At Sunrise Residential Treatment Center, DBT is a core component of our treatment program. We use DBT to help our clients learn new coping skills and develop more effective ways of managing their emotions and relationships. However, learning these skills in therapy is just the first step. To truly benefit from DBT, clients must learn to generalize these skills to their everyday lives.


Generalization is the process of taking what is learned in one context (such as therapy) and applying it to other contexts (such as home, work, or social situations). Generalization is an essential component of successful therapy because it helps clients to develop more adaptive and effective behaviors and skills outside of the therapeutic environment.


We asked our Senior Residential Director, Tiare Bridges, to explain how Sunrise focuses on generating DBT skills: 


“Sunrise integrates DBT into all staff training to further their knowledge of DBT and prepares them to support the students at the moment. It allows Sunrise to provide their students with opportunities to learn DBT from their mentors, therapist, and teachers as well as in group therapy. In return, students are able to put their skills to the test by practicing them when volunteering, working at their first job, during visits with family and friends, or when participating in community classes and activities. Sunrise makes these things possible while living here in a supportive environment so that the student can return home, continue these practices, and live a life worth living!”

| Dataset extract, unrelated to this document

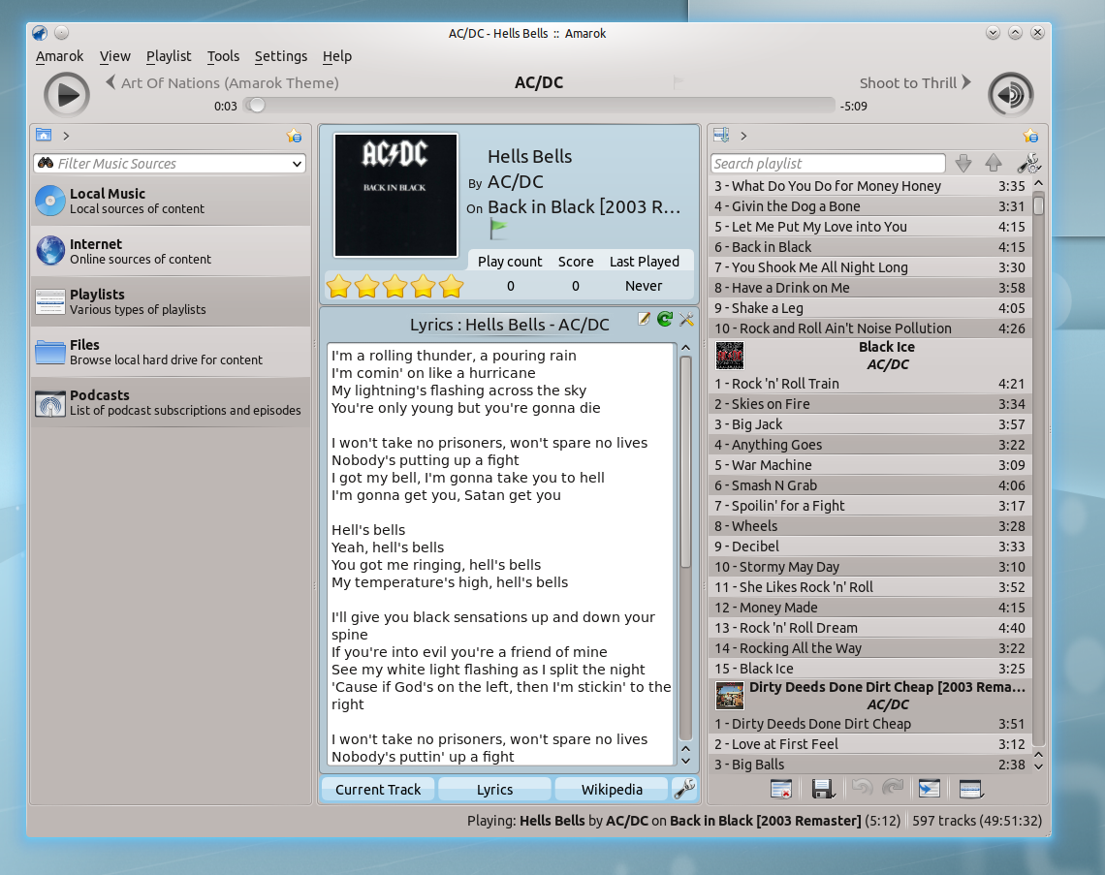This screenshot has height=875, width=1105.
Task: Rate Hells Bells five stars
Action: (450, 286)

It’s ok to mess up while at Sunrise! It’s part of the process. We try to be a safe space for students to process what works for them and what absolutely does not. At Sunrise Residential Treatment Center, we believe that generalizing DBT skills is essential for successful treatment outcomes. By teaching clients to apply their skills in real-life situations, we can help them to develop more effective coping strategies and improve their overall quality of life.